## REQUIRED WORK
Keep images out and repeat all data exactly.

------------------------------

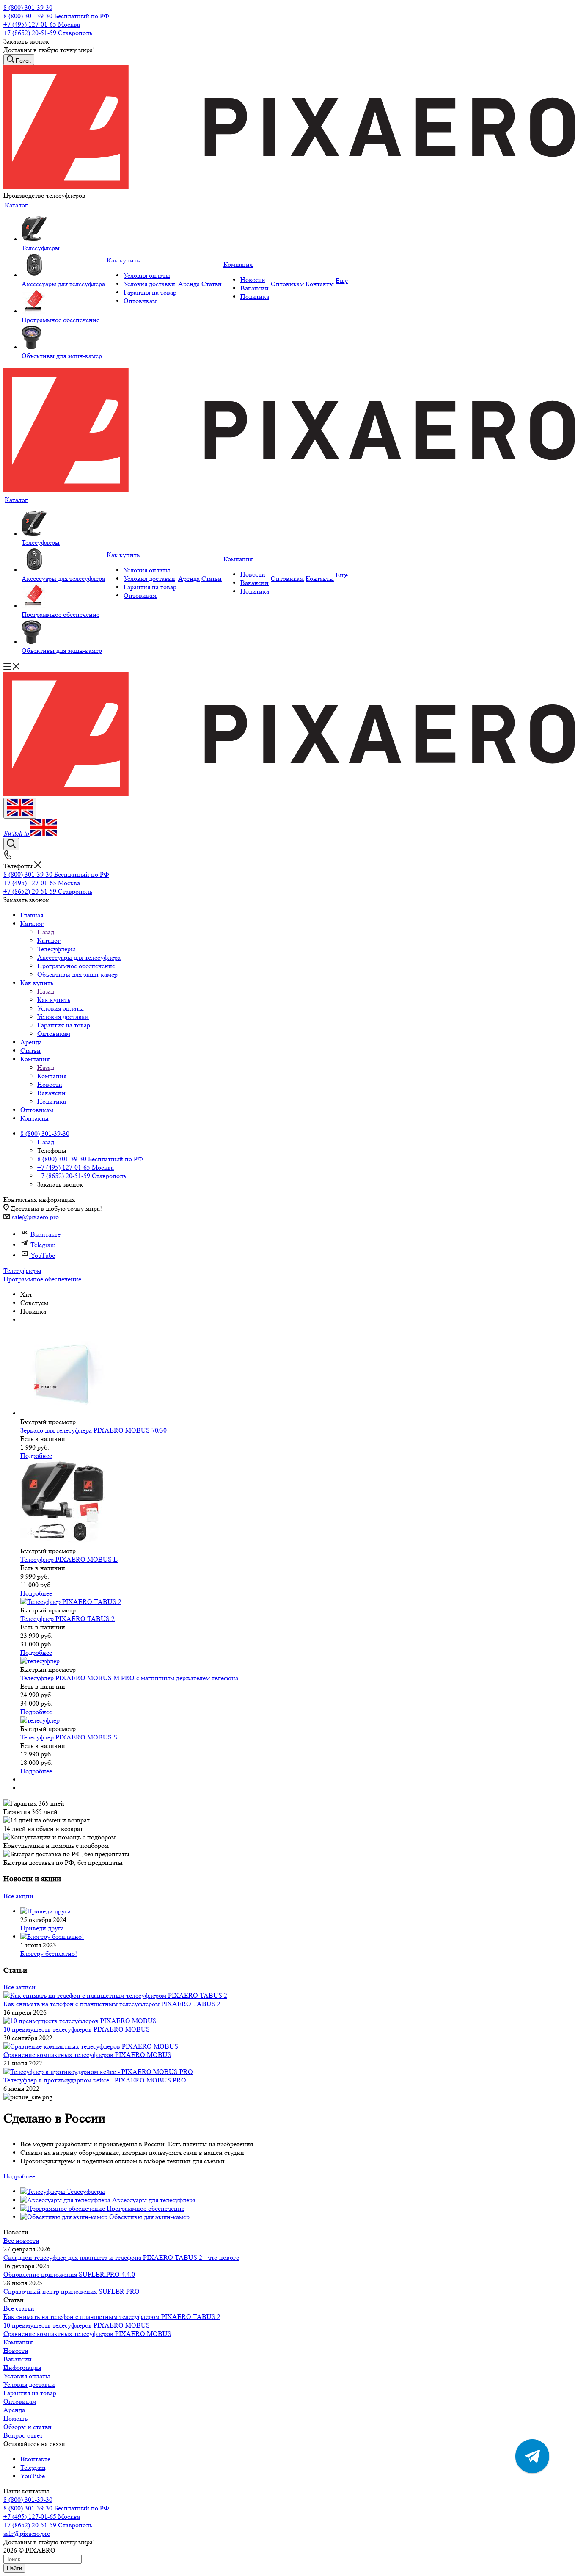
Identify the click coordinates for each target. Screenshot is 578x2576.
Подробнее (36, 1456)
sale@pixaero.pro (35, 1217)
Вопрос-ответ (23, 2435)
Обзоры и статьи (27, 2427)
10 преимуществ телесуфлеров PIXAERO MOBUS (76, 2325)
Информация (22, 2367)
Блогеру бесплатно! (48, 1953)
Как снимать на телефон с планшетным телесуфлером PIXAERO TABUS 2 (111, 2317)
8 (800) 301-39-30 (27, 7)
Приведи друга (42, 1928)
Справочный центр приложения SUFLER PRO (71, 2291)
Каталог (49, 940)
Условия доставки (29, 2384)
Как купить (53, 1000)
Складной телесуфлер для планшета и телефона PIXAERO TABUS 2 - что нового (121, 2257)
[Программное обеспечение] (63, 302)
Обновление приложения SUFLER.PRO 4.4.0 (69, 2274)
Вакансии (17, 2359)
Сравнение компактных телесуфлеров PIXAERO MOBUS (87, 2334)
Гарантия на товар (29, 2393)
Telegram (42, 1245)
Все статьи (18, 2308)
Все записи (19, 1987)
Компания (51, 1076)
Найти (14, 2568)
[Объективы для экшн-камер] (63, 338)
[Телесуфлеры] (63, 230)
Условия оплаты (26, 2376)
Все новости (21, 2240)
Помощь (15, 2418)
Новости (15, 2351)
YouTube (42, 1255)
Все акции (18, 1896)
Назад (45, 932)
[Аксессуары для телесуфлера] (63, 266)
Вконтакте (45, 1234)
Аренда (14, 2410)
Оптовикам (19, 2401)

------------------------------

## SOLUTION
Identify the click coordinates for each target. Screenshot is 578x2576.
Подробнее (36, 1456)
sale@pixaero.pro (35, 1217)
Вопрос-ответ (23, 2435)
Обзоры и статьи (27, 2427)
10 преимуществ телесуфлеров PIXAERO MOBUS (76, 2325)
Информация (22, 2367)
Блогеру бесплатно! (48, 1953)
Как снимать на телефон с планшетным телесуфлером PIXAERO TABUS 2 (111, 2317)
8 (800) 301-39-30 (27, 7)
Приведи друга (42, 1928)
Справочный центр приложения SUFLER PRO (71, 2291)
Каталог (49, 940)
Условия доставки (29, 2384)
Как купить (53, 1000)
Складной телесуфлер для планшета и телефона PIXAERO TABUS 2 - что нового (121, 2257)
[Программное обеспечение] (63, 302)
Обновление приложения SUFLER.PRO 4.4.0 (69, 2274)
Вакансии (17, 2359)
Сравнение компактных телесуфлеров PIXAERO MOBUS (87, 2334)
Гарантия на товар (29, 2393)
Telegram (42, 1245)
Все статьи (18, 2308)
Все записи (19, 1987)
Компания (51, 1076)
Найти (14, 2568)
[Объективы для экшн-камер] (63, 338)
[Телесуфлеры] (63, 230)
Условия оплаты (26, 2376)
Все новости (21, 2240)
Помощь (15, 2418)
Новости (15, 2351)
YouTube (42, 1255)
Все акции (18, 1896)
Назад (45, 932)
[Аксессуары для телесуфлера] (63, 266)
Вконтакте (45, 1234)
Аренда (14, 2410)
Оптовикам (19, 2401)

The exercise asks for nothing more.